Volume 358 - 36th International Cosmic Ray Conference (ICRC2019) - Invited Talks
News from Cosmic Ray Air Showers (Cosmic Ray Indirect - CRI Rapporteur)
F. Schroeder
Full text: pdf
Pre-published on: October 08, 2019
Published on: July 02, 2021
Abstract
This rapport summarizes the cosmic-ray indirect (CRI) session of the 36th ICRC conference. Updated measurements from several air-shower arrays with higher precision were shown leading to the discovery of new features in the energy spectrum: HAWC measures a softening of the light component (p+He) around $10^{13.5}\,$eV; measurements of the Pierre Auger Observatory show that the second knee is a smooth feature extending at least over the range of $100-200\,$PeV and that the energy spectrum between the ankle and the cut-off cannot be described by a simple broken power law.
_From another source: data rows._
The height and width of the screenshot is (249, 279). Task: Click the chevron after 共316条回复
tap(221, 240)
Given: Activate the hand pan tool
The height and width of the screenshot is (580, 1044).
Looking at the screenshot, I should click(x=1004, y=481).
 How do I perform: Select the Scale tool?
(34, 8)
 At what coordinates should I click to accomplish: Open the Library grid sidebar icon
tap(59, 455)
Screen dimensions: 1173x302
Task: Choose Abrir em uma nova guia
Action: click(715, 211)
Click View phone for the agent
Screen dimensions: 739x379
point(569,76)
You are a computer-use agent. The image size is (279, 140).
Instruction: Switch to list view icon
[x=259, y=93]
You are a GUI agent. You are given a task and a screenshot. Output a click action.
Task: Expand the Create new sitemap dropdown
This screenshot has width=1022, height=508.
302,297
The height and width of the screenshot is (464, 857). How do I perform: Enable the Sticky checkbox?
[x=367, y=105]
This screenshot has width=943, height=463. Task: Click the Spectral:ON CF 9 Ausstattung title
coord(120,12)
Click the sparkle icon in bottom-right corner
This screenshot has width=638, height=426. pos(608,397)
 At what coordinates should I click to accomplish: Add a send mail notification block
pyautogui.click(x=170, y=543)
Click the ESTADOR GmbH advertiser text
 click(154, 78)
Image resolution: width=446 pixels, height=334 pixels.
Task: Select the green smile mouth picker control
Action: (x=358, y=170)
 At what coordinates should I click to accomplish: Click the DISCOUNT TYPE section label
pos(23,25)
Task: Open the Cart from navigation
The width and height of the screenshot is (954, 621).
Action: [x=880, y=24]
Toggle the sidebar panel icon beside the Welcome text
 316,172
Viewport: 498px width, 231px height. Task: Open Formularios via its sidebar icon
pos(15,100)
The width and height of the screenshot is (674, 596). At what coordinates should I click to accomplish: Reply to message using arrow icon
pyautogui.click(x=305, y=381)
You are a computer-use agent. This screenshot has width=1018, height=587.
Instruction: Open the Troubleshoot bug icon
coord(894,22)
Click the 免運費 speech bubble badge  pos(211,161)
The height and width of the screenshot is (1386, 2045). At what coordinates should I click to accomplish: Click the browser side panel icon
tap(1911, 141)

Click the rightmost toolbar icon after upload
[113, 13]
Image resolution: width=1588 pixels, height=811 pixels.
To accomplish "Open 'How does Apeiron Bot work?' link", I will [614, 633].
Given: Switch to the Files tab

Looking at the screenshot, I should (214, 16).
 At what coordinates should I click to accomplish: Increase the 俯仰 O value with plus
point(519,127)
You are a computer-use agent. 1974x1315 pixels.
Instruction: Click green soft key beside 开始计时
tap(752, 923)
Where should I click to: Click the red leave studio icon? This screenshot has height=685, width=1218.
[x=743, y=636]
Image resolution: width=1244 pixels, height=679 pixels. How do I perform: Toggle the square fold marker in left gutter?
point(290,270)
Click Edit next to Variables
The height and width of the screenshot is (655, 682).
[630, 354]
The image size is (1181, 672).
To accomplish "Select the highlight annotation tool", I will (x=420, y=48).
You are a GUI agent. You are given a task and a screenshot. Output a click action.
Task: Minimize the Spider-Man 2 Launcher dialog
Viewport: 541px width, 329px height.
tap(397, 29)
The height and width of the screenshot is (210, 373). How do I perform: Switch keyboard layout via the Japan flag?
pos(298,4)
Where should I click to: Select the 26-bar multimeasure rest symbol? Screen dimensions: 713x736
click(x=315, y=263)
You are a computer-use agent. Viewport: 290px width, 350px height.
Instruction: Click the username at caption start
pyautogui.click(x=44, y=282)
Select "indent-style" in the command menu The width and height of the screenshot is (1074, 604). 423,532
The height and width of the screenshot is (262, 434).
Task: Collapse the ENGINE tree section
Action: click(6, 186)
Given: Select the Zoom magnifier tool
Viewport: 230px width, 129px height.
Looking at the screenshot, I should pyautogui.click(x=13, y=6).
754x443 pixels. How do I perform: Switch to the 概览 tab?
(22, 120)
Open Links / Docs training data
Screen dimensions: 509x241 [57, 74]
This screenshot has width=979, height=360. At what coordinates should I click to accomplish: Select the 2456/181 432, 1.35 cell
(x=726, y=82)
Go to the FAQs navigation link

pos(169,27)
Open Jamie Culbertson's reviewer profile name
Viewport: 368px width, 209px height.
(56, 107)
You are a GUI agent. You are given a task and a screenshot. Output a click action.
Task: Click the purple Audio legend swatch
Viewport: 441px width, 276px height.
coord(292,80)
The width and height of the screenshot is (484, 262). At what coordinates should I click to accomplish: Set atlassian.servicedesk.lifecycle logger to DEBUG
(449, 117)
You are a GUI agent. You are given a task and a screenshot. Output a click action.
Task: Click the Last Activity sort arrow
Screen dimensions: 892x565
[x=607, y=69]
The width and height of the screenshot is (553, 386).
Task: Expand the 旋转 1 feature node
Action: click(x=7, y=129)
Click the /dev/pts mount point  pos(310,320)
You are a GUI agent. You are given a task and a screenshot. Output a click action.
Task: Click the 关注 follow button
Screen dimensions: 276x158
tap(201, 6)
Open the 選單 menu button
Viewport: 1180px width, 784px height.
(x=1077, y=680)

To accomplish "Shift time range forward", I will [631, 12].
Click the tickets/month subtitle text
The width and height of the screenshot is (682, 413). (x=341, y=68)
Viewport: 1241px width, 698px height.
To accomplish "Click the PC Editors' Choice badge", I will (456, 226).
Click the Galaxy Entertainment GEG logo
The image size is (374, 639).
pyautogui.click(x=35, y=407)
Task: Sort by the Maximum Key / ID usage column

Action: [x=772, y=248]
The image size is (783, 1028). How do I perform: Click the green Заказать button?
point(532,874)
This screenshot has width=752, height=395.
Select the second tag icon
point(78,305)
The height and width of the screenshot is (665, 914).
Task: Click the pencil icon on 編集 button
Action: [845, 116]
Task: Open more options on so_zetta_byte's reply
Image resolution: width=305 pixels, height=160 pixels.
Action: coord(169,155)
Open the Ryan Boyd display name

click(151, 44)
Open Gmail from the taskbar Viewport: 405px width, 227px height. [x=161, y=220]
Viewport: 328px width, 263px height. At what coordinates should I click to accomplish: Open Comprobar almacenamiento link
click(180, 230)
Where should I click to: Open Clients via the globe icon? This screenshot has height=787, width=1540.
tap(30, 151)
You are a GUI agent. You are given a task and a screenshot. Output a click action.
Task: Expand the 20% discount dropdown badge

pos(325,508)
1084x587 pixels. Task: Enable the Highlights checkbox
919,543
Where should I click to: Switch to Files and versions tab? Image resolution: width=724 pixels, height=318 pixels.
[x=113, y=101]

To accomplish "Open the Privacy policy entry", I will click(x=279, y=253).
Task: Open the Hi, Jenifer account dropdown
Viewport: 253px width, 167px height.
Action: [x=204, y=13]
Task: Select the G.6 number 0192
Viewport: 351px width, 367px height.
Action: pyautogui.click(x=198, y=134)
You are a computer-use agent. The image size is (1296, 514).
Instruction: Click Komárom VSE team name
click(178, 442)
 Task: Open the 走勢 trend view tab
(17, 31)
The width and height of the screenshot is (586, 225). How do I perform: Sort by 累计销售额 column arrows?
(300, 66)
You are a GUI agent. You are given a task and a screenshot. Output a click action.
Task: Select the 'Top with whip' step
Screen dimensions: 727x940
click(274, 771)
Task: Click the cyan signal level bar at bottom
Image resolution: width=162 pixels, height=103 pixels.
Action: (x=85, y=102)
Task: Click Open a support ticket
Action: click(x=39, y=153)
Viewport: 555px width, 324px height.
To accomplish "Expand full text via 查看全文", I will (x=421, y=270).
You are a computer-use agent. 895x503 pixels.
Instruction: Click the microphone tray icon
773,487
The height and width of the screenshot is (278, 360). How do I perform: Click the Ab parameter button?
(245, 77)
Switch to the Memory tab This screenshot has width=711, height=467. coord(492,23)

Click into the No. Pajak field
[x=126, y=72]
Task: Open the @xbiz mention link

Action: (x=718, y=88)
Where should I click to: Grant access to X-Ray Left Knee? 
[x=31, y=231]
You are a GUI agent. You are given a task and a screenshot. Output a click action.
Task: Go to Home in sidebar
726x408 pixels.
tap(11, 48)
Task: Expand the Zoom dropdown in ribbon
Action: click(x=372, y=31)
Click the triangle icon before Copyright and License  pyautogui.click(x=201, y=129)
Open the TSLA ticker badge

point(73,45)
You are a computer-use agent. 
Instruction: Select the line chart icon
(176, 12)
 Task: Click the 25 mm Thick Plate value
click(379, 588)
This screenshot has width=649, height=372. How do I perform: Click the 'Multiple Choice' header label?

Measurements of the mass composition confirm that the composition is a varying mixture of protons and nuclei at least up to several $10\,$EeV. Hadronic interaction models constitute a significant uncertainty in the interpretation of measurements, but a joint effort of several collaborations helps to better assess their deficiencies, e.g., by quantifying the muon deficit in the models over the shower energy. Still, general trends in the average mass composition over energy are consistent for all state-of-the-art models. Anisotropy measurements with higher precision generally confirm earlier results, too. A change of the amplitude and phase of the equatorial dipole provides another indication that in the energy range between the second knee and the ankle there likely is a transition from Galactic to extragalactic sources. However, neither the most energetic Galatic nor the extragalactic sources have been discovered, yet, which remains a primary science goal of the field. Next to more exposure, an increase of measurement accuracy and decrease of systematic uncertainties will provide future progress. Therefore, it is particularly exciting that new experiments are built and existing experiments upgraded to increase the accuracy for the measurement of the energy and mass composition, e.g., by combining radio antennas with particle detectors. Last but not least, there is a trend that experiments are designed such that they can target cosmic rays, photons, and neutrinos at the same time, which will facilitate multi-messenger astrophysics at the highest energies.